----- SOURCE DATA

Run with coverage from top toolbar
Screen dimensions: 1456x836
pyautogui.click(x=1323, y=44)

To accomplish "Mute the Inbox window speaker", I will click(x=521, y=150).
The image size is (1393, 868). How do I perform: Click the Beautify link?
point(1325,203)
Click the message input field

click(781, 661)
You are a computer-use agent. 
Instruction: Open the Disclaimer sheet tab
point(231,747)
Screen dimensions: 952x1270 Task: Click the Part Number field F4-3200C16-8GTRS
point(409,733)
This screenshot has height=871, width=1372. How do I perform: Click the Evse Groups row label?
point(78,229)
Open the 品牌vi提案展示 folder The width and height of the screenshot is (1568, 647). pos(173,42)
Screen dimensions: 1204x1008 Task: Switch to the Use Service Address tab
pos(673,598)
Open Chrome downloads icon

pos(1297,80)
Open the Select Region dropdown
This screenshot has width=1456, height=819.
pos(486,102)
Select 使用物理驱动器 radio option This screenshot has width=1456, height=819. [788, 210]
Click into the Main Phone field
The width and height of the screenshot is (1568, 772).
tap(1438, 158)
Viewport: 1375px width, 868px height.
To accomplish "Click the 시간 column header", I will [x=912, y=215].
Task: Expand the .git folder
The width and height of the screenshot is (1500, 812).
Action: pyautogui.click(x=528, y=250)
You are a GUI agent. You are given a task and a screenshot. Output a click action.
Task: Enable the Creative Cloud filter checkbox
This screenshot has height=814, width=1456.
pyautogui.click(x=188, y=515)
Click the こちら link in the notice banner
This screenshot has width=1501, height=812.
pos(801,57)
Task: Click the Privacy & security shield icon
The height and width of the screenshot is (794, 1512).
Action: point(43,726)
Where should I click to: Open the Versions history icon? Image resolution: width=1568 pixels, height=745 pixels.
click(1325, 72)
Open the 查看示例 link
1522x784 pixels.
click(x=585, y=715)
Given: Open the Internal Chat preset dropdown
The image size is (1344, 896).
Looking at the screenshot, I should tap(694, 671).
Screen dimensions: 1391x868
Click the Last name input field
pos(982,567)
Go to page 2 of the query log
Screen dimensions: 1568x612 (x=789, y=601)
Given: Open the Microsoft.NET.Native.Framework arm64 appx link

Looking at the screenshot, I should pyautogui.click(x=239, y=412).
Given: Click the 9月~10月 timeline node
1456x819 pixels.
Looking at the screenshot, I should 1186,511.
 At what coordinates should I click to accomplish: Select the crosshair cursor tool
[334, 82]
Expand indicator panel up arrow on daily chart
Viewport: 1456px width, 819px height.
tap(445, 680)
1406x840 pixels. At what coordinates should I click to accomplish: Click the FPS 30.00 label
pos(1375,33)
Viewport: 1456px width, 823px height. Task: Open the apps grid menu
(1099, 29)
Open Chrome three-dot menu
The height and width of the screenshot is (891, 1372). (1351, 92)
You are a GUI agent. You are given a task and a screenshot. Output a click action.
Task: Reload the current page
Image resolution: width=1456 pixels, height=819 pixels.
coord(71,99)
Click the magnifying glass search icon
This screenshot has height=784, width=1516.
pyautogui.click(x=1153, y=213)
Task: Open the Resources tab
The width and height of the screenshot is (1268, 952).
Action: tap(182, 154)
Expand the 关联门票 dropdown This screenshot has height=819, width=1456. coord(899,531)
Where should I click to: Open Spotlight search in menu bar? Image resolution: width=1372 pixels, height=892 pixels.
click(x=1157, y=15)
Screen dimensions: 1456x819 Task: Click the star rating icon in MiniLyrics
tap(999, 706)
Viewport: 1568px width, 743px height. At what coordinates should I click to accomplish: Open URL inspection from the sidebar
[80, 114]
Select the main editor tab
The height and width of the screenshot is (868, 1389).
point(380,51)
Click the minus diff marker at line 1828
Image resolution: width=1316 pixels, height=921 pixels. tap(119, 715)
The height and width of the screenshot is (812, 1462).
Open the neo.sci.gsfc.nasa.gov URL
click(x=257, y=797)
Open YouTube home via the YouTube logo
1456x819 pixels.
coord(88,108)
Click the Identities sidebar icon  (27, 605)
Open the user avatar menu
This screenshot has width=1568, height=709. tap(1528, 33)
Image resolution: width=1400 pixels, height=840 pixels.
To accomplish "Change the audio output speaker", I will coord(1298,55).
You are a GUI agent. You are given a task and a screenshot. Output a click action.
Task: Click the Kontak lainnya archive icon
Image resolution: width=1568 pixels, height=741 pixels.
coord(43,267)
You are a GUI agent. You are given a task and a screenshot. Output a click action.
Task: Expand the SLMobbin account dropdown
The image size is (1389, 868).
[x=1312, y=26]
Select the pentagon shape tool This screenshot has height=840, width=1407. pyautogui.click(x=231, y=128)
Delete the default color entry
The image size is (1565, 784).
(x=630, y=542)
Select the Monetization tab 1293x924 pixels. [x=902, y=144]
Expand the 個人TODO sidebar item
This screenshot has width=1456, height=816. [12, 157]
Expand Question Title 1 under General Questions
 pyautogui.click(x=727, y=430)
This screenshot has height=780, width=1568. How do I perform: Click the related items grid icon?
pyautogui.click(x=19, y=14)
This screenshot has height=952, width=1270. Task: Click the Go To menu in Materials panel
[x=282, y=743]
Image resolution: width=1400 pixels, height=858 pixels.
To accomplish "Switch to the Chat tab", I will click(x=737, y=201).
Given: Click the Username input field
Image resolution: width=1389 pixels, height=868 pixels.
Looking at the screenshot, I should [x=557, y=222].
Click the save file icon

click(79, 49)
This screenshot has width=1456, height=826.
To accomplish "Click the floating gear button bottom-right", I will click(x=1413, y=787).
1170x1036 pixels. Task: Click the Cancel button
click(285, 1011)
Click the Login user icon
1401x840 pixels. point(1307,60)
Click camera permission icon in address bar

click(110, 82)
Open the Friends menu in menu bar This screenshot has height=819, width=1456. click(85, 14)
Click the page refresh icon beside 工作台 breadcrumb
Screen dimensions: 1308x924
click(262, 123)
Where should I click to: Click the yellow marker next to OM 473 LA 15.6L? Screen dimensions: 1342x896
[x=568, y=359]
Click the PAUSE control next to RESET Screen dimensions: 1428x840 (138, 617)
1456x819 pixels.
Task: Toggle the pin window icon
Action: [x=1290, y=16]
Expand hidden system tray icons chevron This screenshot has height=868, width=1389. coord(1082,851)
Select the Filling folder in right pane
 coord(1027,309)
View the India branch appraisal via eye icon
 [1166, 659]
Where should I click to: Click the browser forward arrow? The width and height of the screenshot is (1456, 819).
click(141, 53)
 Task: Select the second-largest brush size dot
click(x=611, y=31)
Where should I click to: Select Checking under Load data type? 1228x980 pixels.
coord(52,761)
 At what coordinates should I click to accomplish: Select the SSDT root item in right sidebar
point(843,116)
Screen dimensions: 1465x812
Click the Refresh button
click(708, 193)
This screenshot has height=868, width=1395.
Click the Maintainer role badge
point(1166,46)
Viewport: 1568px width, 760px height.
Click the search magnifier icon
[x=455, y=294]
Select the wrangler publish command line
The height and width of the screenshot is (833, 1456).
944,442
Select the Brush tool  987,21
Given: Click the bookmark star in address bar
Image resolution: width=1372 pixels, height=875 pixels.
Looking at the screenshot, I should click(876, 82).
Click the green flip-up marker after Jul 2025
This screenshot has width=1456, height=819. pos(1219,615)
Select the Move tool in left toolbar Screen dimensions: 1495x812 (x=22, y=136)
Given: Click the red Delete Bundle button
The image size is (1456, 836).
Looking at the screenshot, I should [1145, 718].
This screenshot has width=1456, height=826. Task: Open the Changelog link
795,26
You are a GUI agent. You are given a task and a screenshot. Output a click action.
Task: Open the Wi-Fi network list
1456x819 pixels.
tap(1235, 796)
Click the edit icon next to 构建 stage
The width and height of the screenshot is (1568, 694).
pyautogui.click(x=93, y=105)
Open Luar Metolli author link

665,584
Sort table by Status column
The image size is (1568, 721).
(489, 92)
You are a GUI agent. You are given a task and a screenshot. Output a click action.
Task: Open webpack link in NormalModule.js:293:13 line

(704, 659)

----------

In the entries, the line containing "Task: Open webpack" and every line after it through the last are to be duplicated exactly, and no other line is to be included.

## RESPONSE
Task: Open webpack link in NormalModule.js:293:13 line

(704, 659)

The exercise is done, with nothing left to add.